Tuesday, June 12, 2018

Independence Nay~

Funny how I always thought that Independence Day was a symbol for freedom and love with each other. June 12, 2018, my parents are fighting again, with the three of us in between. They decided to improve the garden shelves but ended up quarreling at the payment for them, my dad is currently jobless due to his early retirement and that leaves with my mom nagging about the money.

With us stuck in between their quarrels, not understanding how horrible it may feel towards us. All the bickering thrown back and forth causes stress levels higher than usual. Today I am unable to eat due to the tense atmosphere surrounding around my parents so ignoring the statement of my doctor to avoid fasting, I am currently on my room shouting within the top of my lungs, though it isn't your normal voice loud shouting. I am shouting through my texts, I am voicing my inner pain through these words I use, cause I don't want to cause trouble, nor do I want to cause grief, I want to protect my siblings, I don't want them to experience what a broken family feels like, but my parents' actions opposes so.

It is mortifying how I always notice these sudden dark atmosphere my parents emit these days. It's horrifying knowing full well that any time they might decide to pack up and leave, then they won't even think of looking back at what they might leave on. I really truly want to tell them to stop and talk it out, I want them to listen to my opinion about it. I want them to at least think for a moment how hurtful it is to hear our bond breaking to tiny million pieces.

Funny how I once thought that there are things money cannot buy, funny how I always oppose those cartoon villains that state money controls all. Now I realize how fragile money can make a person. How money can actually affect people's lives, How a single mention of money can turn my once happy home to a horrifying dead end.
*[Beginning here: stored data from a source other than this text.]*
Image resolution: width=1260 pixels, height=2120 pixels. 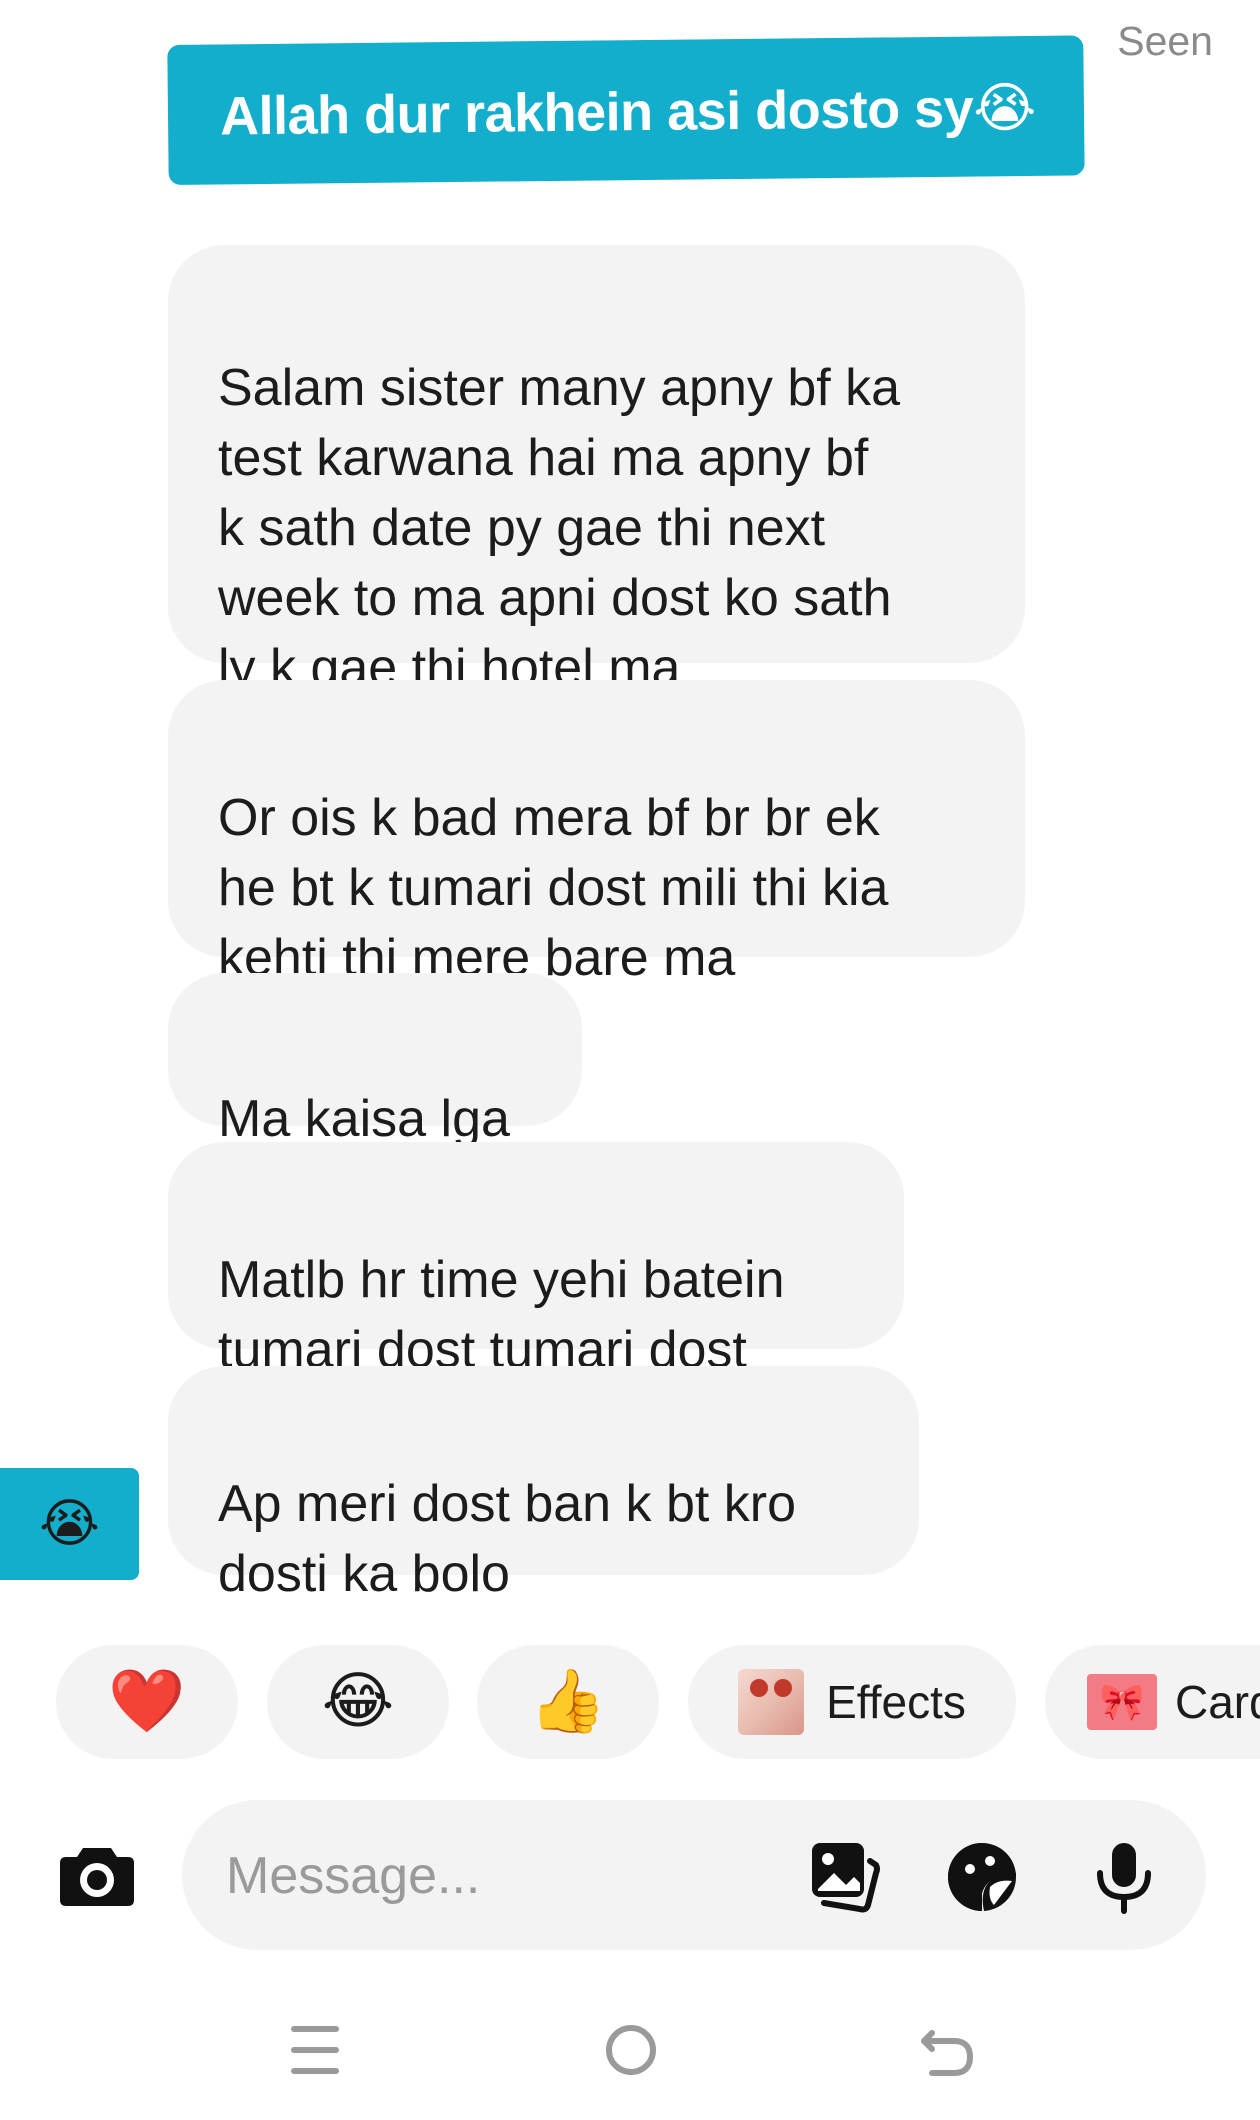 I want to click on home-icon, so click(x=631, y=2050). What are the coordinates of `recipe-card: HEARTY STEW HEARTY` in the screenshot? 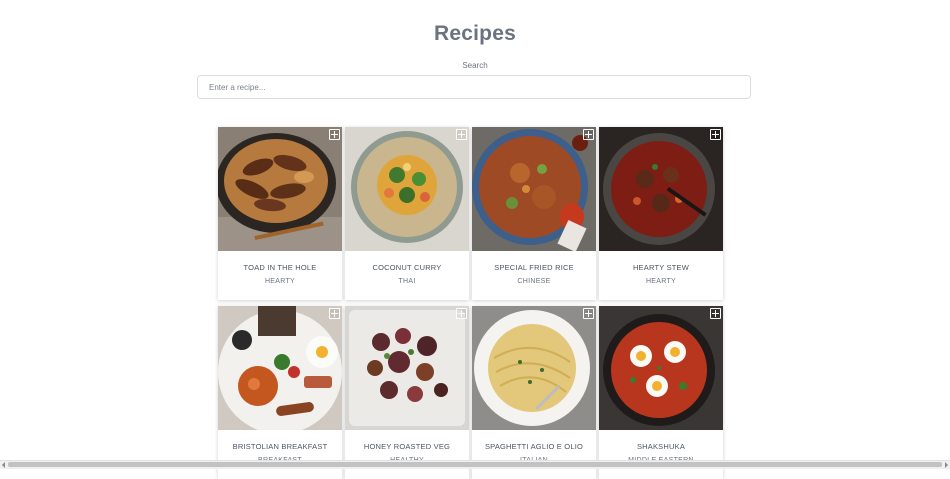 It's located at (661, 214).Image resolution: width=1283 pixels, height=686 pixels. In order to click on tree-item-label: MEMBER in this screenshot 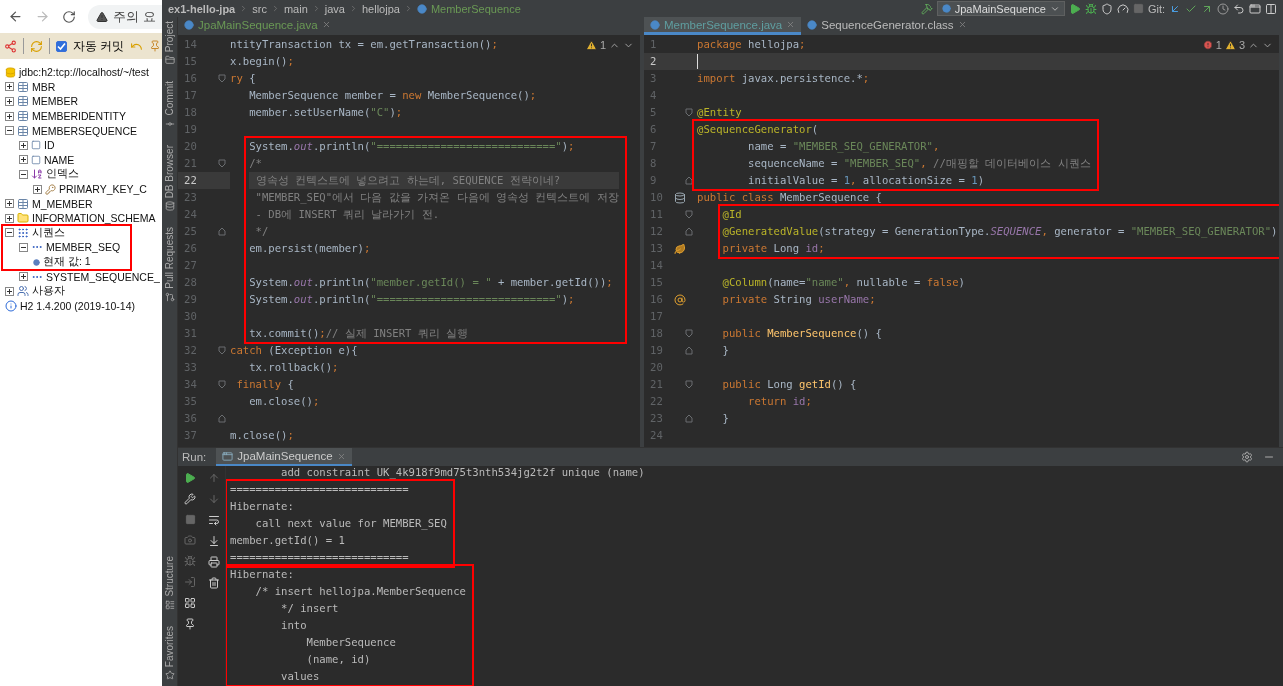, I will do `click(56, 102)`.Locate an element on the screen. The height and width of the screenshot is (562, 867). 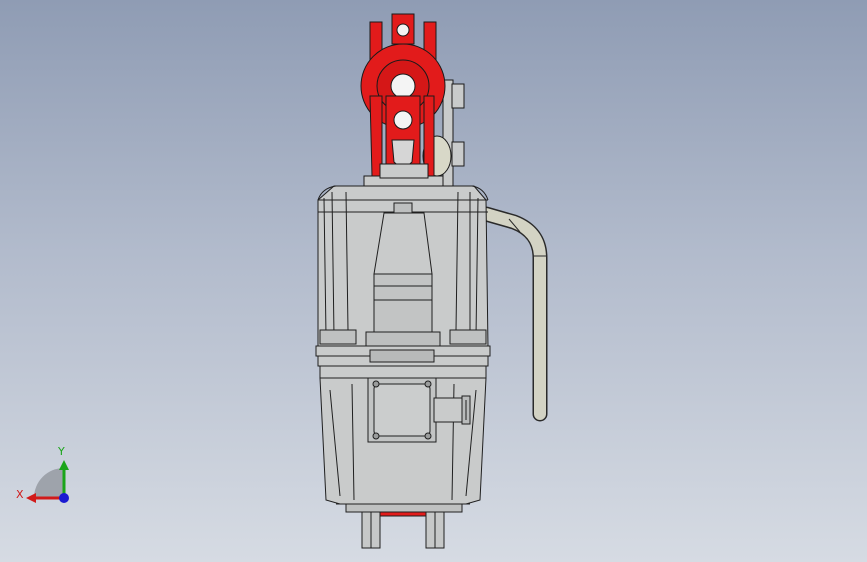
triad-plane-icon is located at coordinates (49, 483).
With these intentions, I wish many things, I wish they can hear me now. I wish they could understand, I wish they can see, I wish they can feel before everything is too late. I have realized some things lately, how powerful my words are, I don't want to leave my siblings in pain and sorrow, I don't want to leave them vulnerable and no shelter to the harshness of life. I wish I can act fast as I write, I know my body and little by little I might come to the end. Like how I have wished it for. I want to settle my siblings before I go. I want them to be happy before everything else.